A maioria das estradas, usadas para levar suprimentos, é controlada pelas Forças de Apoio Rápido (FAR), o que tornou quase impossível levar alimentos terapêuticos, medicamentos e suprimentos essenciais para o acampamento desde a intensificação dos combates em torno de El Fasher em maio.

Condições de fome prevalecentes no acampamento de Zamzam

Não há mais tempo a perder se quisermos evitar milhares de mortes preveníveis. Na semana passada, durante uma campanha de vacinação no acampamento de Zamzam, entre as mais de 29.000 crianças com menos de cinco anos examinadas, 10,1% sofrem de desnutrição severa grave, uma condição que ameaça a vida. Enquanto 34,8% sofrem de desnutrição aguda, que evoluirá para uma forma mais grave de desnutrição, se não for tratada de maneira eficaz e em tempo hábil.

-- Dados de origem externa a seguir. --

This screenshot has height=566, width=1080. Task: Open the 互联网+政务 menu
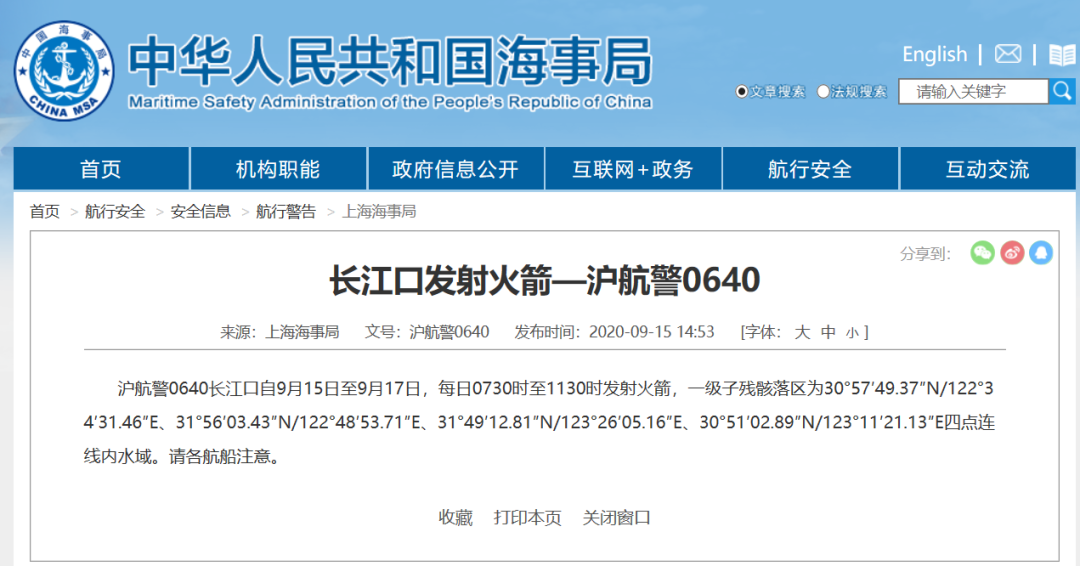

As taxas de desnutrição encontradas durante a triagem são enormes e, provavelmente, estão entre as piores do mundo atualmente. É ainda mais assustador, pois sabemos por experiência que os resultados são frequentemente subestimados na área, quando usamos apenas o critério da circunferência do braço superior, como fizemos aqui, em vez de combinar com a medição do peso e altura”, explica Claudine Mayer, referente médica de MSF.

Em março de 2024, uma triagem em massa realizada por MSF revelou uma taxa de desnutrição severa grave de 8,2% e uma taxa de desnutrição aguda de 29,4%, que já era o dobro do limite de alerta da Organização Mundial da Saúde (OMS), que é de 15%.

Bloqueios no fornecimento de suprimentos e preços altos agravam a situação

A única comida disponível vem de estoques pré-existentes, que não são suficientes para as pessoas que vivem na área, e os preços dos alimentos estão pelo menos três vezes mais altos do que no resto de Darfur. Os preços dos combustíveis também estão disparando, tornando muito difícil bombear água e administrar clínicas que dependem de geradores para fornecimento de eletricidade. Nossa equipe no local relata que, para muitos, é impossível contar com mais de uma refeição por dia.

“Em uma situação tão desesperadora, deveríamos estar ampliando nossa resposta. Em vez disso, e com estoques de suprimentos criticamente baixos, estamos chegando ao limite. Recentemente, fomos forçados a reduzir nossas atividades para focar, exclusivamente, nas crianças em condições mais severas”, diz Claudine Mayer. “Isso significa que tivemos que suspender o tratamento para as formas menos severas de desnutrição, que representam um grupo de 2.700 crianças, e, por fim, suspender as consultas oferecidas a adultos e crianças acima de cinco anos, que representavam milhares de atendimentos por mês.”

Estima-se que o acampamento de Zamzam abrigue entre 300.000 e 500.000 pessoas, muitas delas deslocadas múltiplas vezes. Elas estão tentando fugir da guerra que vem destruindo seu país desde o ano passado. Em El Fasher, onde muitos dos deslocados costumavam viver, apenas um hospital permanece parcialmente de pé, depois que os outros foram danificados ou destruídos no conflito.

“Por causa desses bloqueios inaceitáveis de suprimentos, sentimos que estamos deixando para trás um número crescente de pacientes, que já têm pouquíssimas opções para receber atendimento médico que salva vidas”, acrescenta Michel Olivier Lacharité. “Se as estradas não são uma opção para levar grandes quantidades de suprimentos urgentes para o acampamento, as Nações Unidas deveriam analisar todas as opções disponíveis. Atrasar esses suprimentos significa causar mais mortes — milhares delas, entre os mais vulneráveis.”